The first pair is Rhythm and Repetition. These are the primary tools for teaching children under seven. I love to think of rhythm as pattern. The repeated rituals and acts of daily life that connect us to ourselves and the larger world.
The second pair is Imagination and Imitation. Healthy play springs from what children have seen and experienced, the impressions they take in from the world around them.
Our work as parents is to be worthy of this imitation, to be the best role models we can be. This is where parenting becomes a spiritual act, as we tend to our inner self in order to embody beauty, goodness, and truth. We can do this in part through our own self-education, by asking ourselves what we are doing to grow alongside our child. I can honestly say that I got hooked on Waldorf the moment I realized the extent to which it hinged on my own inner work.

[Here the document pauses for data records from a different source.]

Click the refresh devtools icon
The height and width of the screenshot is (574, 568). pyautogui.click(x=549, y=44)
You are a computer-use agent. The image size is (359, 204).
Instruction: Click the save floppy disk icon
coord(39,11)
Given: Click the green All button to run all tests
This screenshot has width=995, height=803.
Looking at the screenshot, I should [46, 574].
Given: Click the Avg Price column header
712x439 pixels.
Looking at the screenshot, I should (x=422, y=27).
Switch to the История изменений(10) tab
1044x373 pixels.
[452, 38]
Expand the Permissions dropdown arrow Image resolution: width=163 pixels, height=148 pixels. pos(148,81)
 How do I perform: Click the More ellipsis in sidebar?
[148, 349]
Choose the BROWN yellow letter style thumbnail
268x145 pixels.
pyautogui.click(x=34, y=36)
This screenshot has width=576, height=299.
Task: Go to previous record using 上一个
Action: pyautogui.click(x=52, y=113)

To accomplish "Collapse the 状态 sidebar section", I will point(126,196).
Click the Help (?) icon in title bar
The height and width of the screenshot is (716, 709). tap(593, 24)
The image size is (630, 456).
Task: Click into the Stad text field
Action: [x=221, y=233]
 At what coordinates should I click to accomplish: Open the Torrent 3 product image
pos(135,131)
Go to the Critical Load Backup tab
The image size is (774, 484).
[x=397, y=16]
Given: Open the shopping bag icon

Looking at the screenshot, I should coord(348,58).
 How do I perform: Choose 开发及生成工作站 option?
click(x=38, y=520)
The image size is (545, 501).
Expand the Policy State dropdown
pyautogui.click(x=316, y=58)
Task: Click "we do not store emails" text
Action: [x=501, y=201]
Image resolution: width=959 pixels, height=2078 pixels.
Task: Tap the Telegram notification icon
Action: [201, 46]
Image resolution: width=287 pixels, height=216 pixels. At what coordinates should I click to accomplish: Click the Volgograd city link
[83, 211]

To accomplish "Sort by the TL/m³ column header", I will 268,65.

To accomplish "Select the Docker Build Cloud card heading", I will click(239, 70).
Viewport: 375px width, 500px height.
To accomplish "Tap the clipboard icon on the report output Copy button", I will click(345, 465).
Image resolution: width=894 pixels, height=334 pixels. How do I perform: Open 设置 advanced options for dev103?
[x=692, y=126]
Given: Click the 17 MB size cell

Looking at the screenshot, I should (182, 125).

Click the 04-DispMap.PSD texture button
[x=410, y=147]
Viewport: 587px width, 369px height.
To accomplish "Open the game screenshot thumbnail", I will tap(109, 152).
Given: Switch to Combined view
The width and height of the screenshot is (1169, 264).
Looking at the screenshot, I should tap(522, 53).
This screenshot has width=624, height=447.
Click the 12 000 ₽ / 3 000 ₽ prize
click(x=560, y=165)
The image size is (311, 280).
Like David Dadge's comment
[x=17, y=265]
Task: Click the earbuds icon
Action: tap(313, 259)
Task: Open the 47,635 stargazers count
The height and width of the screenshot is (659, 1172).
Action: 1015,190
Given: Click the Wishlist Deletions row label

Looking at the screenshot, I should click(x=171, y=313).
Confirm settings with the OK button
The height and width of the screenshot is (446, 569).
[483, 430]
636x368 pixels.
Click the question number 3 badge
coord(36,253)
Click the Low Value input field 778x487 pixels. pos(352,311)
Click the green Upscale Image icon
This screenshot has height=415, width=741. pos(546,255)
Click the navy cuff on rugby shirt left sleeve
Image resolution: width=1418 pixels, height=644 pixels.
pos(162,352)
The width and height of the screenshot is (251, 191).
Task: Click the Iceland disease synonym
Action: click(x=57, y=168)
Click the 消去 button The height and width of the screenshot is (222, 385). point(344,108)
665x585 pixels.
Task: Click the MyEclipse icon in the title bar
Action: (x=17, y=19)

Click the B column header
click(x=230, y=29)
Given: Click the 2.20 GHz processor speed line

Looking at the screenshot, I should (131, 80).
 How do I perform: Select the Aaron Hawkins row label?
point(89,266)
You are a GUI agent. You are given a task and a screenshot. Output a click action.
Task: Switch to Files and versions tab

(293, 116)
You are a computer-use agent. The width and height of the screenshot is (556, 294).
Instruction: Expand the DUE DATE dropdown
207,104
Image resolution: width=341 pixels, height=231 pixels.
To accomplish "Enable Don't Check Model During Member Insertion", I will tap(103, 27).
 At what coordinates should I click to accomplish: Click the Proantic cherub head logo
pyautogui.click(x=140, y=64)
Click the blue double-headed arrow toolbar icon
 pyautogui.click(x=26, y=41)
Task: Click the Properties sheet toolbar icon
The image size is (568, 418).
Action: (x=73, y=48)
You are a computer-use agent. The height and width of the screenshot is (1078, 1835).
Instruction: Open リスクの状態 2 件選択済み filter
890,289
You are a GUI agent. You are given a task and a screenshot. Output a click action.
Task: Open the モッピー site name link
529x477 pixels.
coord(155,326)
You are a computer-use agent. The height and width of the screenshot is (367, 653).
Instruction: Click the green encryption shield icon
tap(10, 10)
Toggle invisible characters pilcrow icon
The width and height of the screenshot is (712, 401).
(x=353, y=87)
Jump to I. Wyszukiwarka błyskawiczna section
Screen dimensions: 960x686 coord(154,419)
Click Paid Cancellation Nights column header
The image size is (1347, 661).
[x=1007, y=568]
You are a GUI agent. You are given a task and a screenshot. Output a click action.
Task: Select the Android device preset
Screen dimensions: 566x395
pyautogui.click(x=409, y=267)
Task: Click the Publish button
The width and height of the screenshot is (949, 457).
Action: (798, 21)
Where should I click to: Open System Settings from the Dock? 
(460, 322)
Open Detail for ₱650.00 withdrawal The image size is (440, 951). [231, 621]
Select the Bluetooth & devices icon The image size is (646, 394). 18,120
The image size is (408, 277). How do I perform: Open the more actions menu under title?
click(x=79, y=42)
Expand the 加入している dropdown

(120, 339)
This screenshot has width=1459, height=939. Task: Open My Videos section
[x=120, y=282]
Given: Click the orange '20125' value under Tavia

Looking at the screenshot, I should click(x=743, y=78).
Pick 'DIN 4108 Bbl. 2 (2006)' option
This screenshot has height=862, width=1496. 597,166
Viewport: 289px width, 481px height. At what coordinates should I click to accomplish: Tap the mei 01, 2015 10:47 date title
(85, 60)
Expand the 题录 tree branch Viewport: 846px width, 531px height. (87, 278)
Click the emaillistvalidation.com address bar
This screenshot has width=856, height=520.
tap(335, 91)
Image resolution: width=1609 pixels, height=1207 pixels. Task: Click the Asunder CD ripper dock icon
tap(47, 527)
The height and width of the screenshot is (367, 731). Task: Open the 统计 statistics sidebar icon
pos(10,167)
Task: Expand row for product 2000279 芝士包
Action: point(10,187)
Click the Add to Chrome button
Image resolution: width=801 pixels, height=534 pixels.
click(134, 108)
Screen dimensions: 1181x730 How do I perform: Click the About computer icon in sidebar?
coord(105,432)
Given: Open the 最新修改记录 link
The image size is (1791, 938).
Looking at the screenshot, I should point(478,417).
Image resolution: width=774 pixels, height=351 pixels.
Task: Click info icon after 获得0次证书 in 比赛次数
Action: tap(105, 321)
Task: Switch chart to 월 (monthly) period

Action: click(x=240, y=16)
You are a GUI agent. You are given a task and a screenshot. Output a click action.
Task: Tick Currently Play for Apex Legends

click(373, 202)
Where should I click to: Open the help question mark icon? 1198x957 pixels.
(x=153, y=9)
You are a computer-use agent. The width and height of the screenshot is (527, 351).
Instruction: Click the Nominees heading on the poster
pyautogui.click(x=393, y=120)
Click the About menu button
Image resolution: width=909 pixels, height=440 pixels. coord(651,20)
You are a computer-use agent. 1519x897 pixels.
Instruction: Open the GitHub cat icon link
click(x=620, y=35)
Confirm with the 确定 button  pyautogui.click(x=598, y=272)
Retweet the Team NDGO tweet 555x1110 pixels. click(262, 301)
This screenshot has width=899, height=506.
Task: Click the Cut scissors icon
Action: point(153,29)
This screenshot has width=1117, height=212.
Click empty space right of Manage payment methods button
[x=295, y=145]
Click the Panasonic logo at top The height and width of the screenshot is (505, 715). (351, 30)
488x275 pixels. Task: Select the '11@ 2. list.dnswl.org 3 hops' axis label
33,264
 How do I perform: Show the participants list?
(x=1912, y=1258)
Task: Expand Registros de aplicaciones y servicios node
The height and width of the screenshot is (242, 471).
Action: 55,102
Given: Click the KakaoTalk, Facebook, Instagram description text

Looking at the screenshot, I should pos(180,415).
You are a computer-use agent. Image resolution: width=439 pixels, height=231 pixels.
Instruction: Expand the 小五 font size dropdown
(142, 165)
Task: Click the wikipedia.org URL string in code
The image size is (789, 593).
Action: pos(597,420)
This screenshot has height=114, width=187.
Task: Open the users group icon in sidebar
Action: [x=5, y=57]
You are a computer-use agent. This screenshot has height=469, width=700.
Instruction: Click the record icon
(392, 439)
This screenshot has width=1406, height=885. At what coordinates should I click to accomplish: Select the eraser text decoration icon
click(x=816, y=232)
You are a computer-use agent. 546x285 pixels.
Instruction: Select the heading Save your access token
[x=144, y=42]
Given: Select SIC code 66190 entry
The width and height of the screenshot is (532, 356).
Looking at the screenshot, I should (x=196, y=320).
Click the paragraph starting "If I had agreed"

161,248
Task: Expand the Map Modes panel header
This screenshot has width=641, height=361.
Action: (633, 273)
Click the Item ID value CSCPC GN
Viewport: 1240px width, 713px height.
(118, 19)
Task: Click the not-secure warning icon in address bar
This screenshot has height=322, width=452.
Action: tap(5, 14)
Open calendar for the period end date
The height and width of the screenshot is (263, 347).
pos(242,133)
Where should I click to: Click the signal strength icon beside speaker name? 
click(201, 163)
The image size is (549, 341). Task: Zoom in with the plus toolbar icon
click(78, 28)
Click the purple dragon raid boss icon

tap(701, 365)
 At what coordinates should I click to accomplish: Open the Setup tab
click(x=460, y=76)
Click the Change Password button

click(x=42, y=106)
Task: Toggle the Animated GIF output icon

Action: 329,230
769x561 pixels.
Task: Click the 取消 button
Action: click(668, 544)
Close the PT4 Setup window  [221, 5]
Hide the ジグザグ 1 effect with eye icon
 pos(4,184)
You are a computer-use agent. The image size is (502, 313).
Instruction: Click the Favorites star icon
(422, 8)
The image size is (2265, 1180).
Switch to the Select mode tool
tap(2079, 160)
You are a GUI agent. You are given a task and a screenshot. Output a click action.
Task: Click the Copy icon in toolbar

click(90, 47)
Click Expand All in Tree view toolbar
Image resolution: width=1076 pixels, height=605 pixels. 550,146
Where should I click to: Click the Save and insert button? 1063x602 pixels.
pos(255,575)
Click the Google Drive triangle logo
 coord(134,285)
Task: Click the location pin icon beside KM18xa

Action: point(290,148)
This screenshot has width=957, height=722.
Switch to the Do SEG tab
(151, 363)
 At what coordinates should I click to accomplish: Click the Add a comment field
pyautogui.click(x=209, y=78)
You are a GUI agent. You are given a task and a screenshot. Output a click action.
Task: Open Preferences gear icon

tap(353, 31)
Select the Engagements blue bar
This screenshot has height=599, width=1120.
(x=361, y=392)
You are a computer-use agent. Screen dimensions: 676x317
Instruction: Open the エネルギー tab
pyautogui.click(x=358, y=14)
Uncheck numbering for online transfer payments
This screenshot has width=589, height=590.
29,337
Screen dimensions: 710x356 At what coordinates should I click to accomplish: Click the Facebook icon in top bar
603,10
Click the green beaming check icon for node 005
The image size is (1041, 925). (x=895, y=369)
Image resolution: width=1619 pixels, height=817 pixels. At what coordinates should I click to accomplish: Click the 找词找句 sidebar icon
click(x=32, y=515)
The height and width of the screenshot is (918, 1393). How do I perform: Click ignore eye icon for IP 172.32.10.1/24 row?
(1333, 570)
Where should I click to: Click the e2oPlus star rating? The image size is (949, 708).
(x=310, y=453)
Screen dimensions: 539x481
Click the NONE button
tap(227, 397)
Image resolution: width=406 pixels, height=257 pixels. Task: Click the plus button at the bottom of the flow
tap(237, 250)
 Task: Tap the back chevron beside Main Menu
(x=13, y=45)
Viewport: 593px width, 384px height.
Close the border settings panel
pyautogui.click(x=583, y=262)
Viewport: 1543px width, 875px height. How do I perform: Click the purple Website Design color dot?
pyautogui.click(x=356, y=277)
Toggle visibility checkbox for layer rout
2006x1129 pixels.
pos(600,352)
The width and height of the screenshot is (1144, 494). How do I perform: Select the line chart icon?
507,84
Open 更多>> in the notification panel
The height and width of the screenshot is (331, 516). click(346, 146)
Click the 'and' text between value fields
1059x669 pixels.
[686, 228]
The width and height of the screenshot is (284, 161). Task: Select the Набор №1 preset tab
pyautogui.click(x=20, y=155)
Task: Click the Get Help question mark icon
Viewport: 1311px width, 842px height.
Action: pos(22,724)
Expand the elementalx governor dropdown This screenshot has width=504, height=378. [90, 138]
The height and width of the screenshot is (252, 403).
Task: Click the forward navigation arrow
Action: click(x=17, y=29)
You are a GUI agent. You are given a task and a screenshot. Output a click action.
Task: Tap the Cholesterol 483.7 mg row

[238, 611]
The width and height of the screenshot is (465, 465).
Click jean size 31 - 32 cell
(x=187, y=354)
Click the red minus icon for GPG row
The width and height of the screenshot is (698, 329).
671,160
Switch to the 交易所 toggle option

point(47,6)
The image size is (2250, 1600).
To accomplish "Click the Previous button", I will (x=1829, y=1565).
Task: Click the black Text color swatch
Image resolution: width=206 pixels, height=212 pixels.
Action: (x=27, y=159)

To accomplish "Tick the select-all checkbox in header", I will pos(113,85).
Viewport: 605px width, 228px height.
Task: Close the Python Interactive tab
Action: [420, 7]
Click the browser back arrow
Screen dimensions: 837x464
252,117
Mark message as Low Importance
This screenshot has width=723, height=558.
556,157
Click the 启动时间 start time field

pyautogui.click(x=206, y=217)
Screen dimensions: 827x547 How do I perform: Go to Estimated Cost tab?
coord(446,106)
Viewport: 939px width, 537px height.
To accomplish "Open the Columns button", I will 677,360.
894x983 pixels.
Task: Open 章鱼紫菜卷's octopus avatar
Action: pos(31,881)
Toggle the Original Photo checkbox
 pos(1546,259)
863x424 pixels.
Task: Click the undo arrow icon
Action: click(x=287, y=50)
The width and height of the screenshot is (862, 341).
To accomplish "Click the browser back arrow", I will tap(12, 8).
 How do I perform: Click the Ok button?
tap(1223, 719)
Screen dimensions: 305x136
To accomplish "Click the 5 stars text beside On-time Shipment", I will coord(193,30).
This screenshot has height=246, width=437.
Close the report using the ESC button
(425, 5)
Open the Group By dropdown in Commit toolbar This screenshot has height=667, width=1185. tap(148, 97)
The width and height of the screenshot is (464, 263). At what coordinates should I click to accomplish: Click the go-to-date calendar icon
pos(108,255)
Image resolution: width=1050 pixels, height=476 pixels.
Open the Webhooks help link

The gestures of gratitude and thankfulness are the well from which all of this—rhythm, imitation, imagination—springs. The virtue of gratitude is instilled in the first 7 years of life, and lays the foundation for the later development of love and duty. Our expressions of gratitude in daily life at home are deeply nurturing to our young children. And ourselves.
That’s the gist of it, folks. Short, sweet, simple. And kind of deep, if you think about it.
I think whether you are into Waldorf or not, there’s a good chance this will seem like common sense. It’s kind of natural and intuitive for us to strive towards this in our mothering, isn’t it?